Data extracted from a collection:
▼▼▼

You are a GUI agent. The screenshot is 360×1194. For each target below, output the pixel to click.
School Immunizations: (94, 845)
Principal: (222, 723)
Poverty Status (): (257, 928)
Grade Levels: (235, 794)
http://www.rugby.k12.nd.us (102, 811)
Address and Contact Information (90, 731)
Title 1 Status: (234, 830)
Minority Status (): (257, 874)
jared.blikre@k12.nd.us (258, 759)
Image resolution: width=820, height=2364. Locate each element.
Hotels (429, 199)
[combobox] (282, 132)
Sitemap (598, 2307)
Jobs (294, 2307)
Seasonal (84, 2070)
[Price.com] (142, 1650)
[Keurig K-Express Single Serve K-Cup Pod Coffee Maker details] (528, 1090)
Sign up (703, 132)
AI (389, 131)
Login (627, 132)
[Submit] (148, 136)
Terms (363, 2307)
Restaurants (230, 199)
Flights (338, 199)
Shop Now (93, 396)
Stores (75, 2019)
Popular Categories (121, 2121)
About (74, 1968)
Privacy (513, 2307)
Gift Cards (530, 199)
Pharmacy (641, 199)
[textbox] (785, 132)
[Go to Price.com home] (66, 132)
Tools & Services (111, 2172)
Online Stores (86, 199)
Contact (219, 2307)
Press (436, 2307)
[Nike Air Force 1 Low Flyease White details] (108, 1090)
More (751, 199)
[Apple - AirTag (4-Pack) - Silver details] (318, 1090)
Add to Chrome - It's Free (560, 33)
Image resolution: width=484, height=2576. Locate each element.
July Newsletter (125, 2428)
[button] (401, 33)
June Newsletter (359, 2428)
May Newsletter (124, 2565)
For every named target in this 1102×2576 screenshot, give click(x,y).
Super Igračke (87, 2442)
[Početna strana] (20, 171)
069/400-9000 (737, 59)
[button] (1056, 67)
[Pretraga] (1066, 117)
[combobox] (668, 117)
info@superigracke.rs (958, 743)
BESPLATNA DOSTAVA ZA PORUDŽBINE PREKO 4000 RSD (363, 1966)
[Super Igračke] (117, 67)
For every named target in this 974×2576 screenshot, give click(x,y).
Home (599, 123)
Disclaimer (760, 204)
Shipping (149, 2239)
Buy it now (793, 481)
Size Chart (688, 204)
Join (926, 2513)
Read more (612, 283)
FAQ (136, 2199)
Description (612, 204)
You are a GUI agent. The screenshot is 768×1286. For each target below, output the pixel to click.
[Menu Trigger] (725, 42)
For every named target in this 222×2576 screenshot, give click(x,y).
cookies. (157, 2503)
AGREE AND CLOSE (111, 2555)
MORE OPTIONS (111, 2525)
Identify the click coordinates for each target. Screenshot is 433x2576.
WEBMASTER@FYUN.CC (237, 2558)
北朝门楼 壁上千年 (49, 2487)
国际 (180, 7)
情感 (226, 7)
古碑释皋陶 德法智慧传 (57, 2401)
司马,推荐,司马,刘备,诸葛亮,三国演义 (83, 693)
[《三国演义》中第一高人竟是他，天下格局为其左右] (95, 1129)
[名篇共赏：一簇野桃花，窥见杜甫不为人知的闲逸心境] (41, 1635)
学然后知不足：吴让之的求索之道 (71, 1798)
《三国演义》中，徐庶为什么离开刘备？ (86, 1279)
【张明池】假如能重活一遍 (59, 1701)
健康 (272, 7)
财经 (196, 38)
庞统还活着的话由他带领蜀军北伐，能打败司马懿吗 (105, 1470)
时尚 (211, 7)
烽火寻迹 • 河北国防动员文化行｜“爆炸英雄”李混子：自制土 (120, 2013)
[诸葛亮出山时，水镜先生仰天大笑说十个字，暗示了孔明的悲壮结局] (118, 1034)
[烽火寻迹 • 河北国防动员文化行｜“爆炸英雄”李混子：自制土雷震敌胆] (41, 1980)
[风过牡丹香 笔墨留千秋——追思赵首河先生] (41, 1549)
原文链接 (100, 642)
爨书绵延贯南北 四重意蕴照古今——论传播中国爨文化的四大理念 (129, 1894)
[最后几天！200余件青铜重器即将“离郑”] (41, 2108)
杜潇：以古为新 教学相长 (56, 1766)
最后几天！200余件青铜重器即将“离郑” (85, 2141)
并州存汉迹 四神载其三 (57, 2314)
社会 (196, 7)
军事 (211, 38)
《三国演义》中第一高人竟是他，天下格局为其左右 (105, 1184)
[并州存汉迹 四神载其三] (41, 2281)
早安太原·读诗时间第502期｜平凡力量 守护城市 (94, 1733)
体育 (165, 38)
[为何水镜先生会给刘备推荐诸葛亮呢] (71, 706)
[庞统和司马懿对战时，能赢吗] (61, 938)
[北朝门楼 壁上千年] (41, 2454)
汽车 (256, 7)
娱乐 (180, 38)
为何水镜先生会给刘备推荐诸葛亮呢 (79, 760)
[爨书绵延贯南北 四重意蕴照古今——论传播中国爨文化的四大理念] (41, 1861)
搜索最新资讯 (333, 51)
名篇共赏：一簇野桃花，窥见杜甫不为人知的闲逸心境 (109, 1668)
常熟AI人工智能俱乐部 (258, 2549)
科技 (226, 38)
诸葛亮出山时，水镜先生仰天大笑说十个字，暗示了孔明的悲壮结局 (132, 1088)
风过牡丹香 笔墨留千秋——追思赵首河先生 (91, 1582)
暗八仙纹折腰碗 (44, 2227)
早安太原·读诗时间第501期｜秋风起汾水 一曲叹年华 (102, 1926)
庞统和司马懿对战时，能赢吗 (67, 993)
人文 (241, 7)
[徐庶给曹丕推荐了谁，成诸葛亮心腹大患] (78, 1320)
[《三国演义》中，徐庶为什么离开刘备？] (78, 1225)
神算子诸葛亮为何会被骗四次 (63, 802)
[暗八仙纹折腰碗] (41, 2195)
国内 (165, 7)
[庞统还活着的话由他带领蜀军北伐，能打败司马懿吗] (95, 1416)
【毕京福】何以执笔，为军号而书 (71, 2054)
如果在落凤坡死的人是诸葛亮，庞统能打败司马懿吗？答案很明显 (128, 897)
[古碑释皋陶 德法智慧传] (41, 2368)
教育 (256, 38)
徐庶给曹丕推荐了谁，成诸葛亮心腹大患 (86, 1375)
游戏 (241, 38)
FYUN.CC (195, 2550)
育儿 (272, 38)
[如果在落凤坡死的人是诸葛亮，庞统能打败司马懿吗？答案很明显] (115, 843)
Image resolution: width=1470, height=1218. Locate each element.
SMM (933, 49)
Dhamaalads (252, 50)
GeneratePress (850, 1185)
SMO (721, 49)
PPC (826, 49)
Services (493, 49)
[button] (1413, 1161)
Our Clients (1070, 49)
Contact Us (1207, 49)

▲▲▲

WORK TO COMPLETE:
Write out, without alteration, the line that contains "SMM (933, 49)" and all subsequent lines down to the end of the data above.

RESPONSE TO THE TASK:
SMM (933, 49)
Dhamaalads (252, 50)
GeneratePress (850, 1185)
SMO (721, 49)
PPC (826, 49)
Services (493, 49)
[button] (1413, 1161)
Our Clients (1070, 49)
Contact Us (1207, 49)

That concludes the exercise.